Kathryn Socash protects Mother Earth the way a mom protects a child.

She's vigilant about it.

"I love this quote," she says as she recalls an ancient Native American proverb. "We don't inherit the earth from our ancestors. We borrow it from our children." 

With that philosophy in mind, Socash has taken recycling to a level few attain.

Socash is the recycling coordinator for Pine Township, but she was called the Recycling Queen long before she got the more official-sounding title from Pine.

"I put a lot of time and effort into it," she says about recycling. "It's frustrating to see some people just don't care. They think, 'I'll throw it away,' and that's as far as their mind goes.

"I wish they could see the process and see (that trash) will contaminate the earth. There's no reason for it."

Socash lives what she preaches.

She composts fruit and vegetables scraps, eggshells and coffee grounds. She hangs her laundry on an outdoor line to dry. She recycles glass, plastics, cans, paper, cardboard, plastic bags and anything else that can go into a recycling bin. She donates clothes to Goodwill or cuts them up to use as rags.

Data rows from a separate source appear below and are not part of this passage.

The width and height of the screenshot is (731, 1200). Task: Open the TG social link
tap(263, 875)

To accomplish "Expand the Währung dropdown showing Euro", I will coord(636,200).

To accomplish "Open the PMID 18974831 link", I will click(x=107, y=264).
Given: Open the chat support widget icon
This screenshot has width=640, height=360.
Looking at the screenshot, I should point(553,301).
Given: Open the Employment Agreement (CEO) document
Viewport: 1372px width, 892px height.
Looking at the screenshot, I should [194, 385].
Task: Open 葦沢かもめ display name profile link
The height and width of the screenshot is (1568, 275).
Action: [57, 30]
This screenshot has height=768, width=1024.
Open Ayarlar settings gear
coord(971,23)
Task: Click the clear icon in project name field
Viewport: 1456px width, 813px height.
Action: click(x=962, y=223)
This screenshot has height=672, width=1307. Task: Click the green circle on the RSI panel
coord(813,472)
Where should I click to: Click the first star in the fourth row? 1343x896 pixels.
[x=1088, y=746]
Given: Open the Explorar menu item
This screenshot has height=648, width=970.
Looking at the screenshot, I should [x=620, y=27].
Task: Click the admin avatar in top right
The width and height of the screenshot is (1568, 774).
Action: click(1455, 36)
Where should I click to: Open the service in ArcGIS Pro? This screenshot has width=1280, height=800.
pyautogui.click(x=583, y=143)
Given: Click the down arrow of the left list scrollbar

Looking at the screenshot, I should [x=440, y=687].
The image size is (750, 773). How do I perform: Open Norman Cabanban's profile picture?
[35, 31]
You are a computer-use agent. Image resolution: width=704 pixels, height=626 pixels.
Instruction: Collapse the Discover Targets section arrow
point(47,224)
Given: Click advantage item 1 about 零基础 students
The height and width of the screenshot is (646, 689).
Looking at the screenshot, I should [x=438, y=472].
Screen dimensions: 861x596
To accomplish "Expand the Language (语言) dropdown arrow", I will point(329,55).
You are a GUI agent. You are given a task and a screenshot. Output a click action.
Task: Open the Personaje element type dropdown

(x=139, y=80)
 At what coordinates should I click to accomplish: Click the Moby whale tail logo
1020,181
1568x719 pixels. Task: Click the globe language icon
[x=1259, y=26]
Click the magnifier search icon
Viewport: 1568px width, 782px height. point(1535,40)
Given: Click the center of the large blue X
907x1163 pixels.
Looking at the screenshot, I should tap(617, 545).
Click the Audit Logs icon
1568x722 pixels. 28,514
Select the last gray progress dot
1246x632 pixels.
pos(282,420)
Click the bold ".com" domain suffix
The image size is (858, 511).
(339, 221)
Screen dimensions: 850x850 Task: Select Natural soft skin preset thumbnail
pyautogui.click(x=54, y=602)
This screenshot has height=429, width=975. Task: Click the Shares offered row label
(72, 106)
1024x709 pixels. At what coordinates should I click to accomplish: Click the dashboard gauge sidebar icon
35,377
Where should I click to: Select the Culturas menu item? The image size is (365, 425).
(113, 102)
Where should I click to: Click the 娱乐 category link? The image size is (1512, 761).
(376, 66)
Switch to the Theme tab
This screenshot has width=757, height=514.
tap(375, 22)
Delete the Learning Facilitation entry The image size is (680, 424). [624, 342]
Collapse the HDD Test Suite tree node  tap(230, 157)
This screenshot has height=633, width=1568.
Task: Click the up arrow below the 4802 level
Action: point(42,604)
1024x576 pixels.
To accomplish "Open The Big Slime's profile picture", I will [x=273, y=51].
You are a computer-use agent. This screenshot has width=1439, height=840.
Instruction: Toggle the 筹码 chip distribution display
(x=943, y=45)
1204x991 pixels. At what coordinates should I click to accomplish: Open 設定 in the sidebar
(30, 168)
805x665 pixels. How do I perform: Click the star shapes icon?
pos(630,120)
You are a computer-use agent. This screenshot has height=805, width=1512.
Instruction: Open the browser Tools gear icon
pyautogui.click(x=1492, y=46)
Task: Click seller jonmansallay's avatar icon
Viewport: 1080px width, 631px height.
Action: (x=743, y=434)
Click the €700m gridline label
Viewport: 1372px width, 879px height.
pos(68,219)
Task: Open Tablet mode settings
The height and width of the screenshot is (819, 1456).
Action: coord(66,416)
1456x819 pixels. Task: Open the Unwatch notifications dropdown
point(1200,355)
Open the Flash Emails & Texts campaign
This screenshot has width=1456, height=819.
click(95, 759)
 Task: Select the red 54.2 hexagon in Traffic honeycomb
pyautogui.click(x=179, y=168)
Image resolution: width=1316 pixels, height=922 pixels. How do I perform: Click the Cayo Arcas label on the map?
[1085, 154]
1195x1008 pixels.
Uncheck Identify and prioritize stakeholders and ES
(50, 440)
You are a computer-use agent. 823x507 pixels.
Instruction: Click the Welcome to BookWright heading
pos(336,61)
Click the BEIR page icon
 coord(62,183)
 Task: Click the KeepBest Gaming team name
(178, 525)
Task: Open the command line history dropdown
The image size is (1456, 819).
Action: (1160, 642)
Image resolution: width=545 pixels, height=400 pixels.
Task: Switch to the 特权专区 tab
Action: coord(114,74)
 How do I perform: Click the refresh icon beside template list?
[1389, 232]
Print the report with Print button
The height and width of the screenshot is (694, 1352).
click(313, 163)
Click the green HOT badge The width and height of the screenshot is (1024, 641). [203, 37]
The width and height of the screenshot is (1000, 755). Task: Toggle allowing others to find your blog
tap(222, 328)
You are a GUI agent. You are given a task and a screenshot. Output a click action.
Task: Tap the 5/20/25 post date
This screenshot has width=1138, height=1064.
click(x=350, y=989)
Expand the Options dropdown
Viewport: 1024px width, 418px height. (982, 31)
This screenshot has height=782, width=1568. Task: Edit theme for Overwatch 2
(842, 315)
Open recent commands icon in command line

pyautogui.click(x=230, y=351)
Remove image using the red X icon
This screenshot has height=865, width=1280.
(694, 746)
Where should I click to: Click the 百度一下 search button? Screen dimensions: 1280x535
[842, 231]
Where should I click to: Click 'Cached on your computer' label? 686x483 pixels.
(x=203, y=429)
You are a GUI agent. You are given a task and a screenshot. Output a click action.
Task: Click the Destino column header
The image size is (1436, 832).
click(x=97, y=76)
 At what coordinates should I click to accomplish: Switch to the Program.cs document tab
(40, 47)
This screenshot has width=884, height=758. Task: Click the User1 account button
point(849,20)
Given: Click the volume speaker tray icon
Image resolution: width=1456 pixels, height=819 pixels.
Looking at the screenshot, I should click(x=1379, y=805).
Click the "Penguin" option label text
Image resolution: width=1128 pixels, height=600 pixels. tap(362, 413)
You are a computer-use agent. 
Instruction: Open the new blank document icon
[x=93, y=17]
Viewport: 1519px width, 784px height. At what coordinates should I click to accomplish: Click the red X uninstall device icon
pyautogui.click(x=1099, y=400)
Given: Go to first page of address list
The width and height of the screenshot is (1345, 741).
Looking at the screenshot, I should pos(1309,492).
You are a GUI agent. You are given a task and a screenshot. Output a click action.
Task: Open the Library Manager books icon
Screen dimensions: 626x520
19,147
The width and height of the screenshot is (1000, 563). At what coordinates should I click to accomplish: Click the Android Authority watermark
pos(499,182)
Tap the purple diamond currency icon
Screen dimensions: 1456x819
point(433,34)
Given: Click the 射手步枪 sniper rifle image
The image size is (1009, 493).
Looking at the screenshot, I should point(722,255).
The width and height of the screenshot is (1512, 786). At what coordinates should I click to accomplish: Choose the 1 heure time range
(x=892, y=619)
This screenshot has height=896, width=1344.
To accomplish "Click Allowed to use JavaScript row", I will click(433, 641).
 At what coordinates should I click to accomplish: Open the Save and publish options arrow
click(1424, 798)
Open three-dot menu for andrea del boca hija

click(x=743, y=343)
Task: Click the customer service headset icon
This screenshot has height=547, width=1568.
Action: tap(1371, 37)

When it comes to paper towels, she goes through one roll a year.

"Some people think I'm eccentric," she says with a smile.


Eccentric or not, Socash is a powerful force in the local recycling world.

She organized the first Pine Recycle-Rama last year that was a one-stop shop for anyone who had items to recycle and reuse. The event organizers amassed thousands of pounds of clothes, bikes, medical supplies and more that avoided the landfill.

Socash is doing it again this year from 10 a.m. to 1 p.m. May 5 with the same vendors from last year. They will gather in the parking lot at the  and gleefully collect the stuff people get rid of when they are spring cleaning.

Goodwill, the Salvation Army and Off The Floor Pittsburgh, which collects bedding and furniture, drove away from the event last year with full trucks.

Construction Junction filled a 24-foot box truck with building materials.

filled two cars with books, videos and other media.

J.W. Marshall Inc. collected enough tin, bicycles and aluminum wheels to fill a 30-yard roll-off box to about half to three-quarters full.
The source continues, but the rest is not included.